1. ## Markov inequality

If X is a Poisson random variable with mean $\displaystyle \lambda$ show that for $\displaystyle i < \lambda,$

$\displaystyle P(X \leq i) \leq e^{-\lambda}(\frac{e\lambda}{i})^i$

I've tried all the inequalities, but I keep getting stuck. Any push in the right direction would be greatly appreciated.

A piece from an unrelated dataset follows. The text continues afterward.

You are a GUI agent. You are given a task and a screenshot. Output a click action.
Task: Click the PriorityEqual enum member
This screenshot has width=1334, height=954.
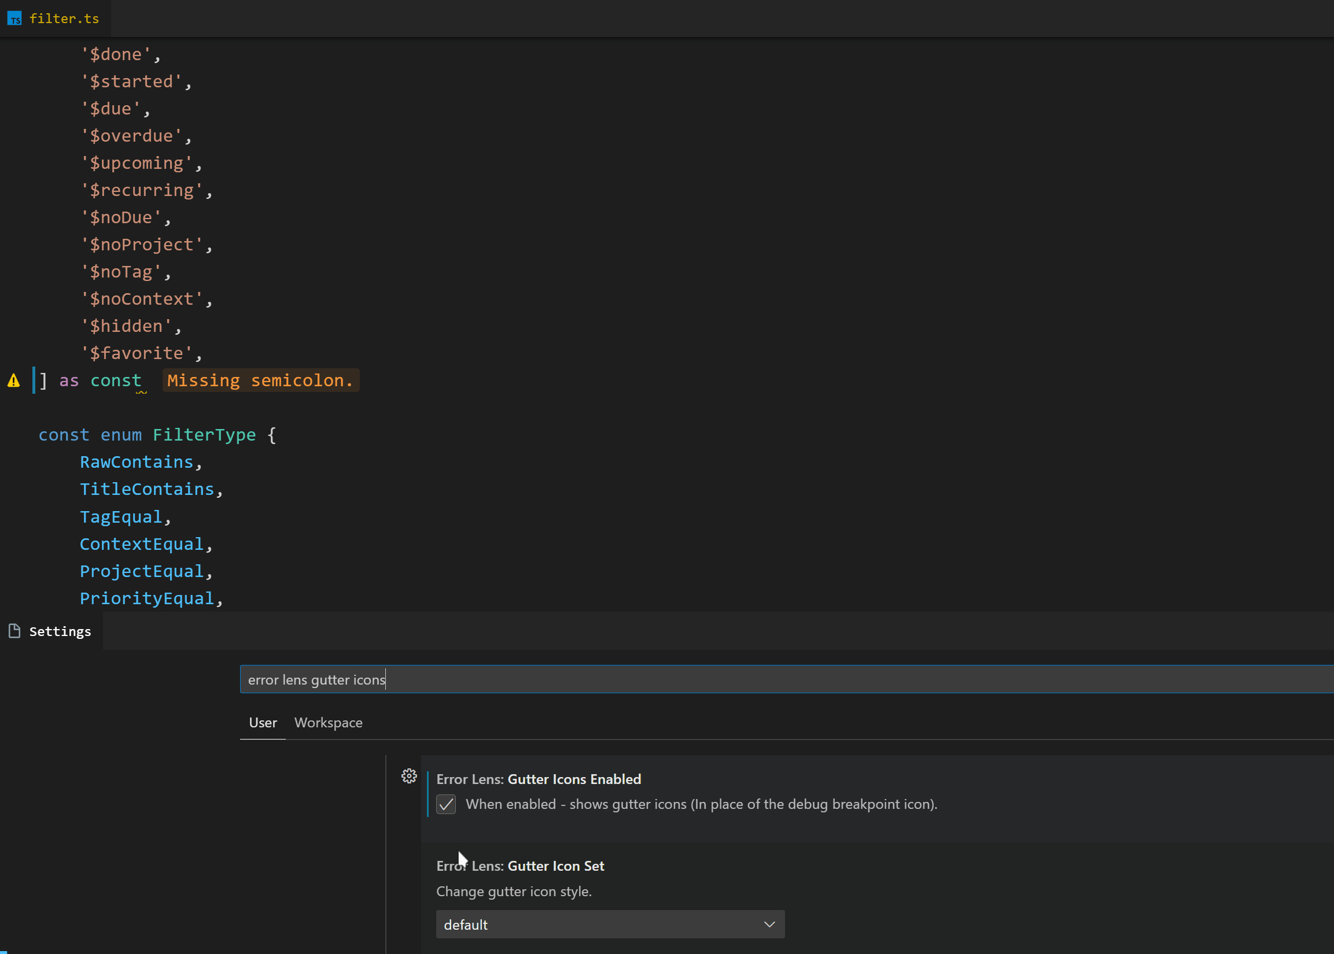[x=147, y=598]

2. Originally Posted by Anonymous1
If X is a Poisson random variable with mean $\displaystyle \lambda$ show that for $\displaystyle i < \lambda,$

$\displaystyle P(X \leq i) \leq e^{-\lambda}(\frac{e\lambda}{i})^i$

I've tried all the inequalities, but I keep getting stuck. Any push in the right direction would be greatly appreciated.
Since $\displaystyle P(X \leq i) = \sum_{j=0}^i \frac{1}{j!} j^i e^{-\lambda}$,
the desired inequality is equivalent to
$\displaystyle \sum_{j=0}^i \frac{1}{j!} j^i \leq (\frac{e \lambda}{i})^i$.

To that end, note that
$\displaystyle (\frac{e \lambda}{i})^i = (\frac{\lambda}{i})^i e^i$
$\displaystyle =(\frac{\lambda}{i})^i \sum_{j=0}^{\infty}\frac{i^j}{j!}$
$\displaystyle > (\frac{\lambda}{i})^i \sum_{j=0}^i \frac{i^j}{j!}$ ...(truncating)
$\displaystyle =\sum_{j=0}^i \frac{\lambda^i}{j! i^{i-j}}$
$\displaystyle \geq \sum_{j=0}^i \frac{\lambda^i}{j! \lambda^{i-j}}$ ... since $\displaystyle i \leq \lambda$ and $\displaystyle i-j \geq 0$
$\displaystyle =\sum_{j=0}^i \frac{\lambda^j}{j!}$
and we are done.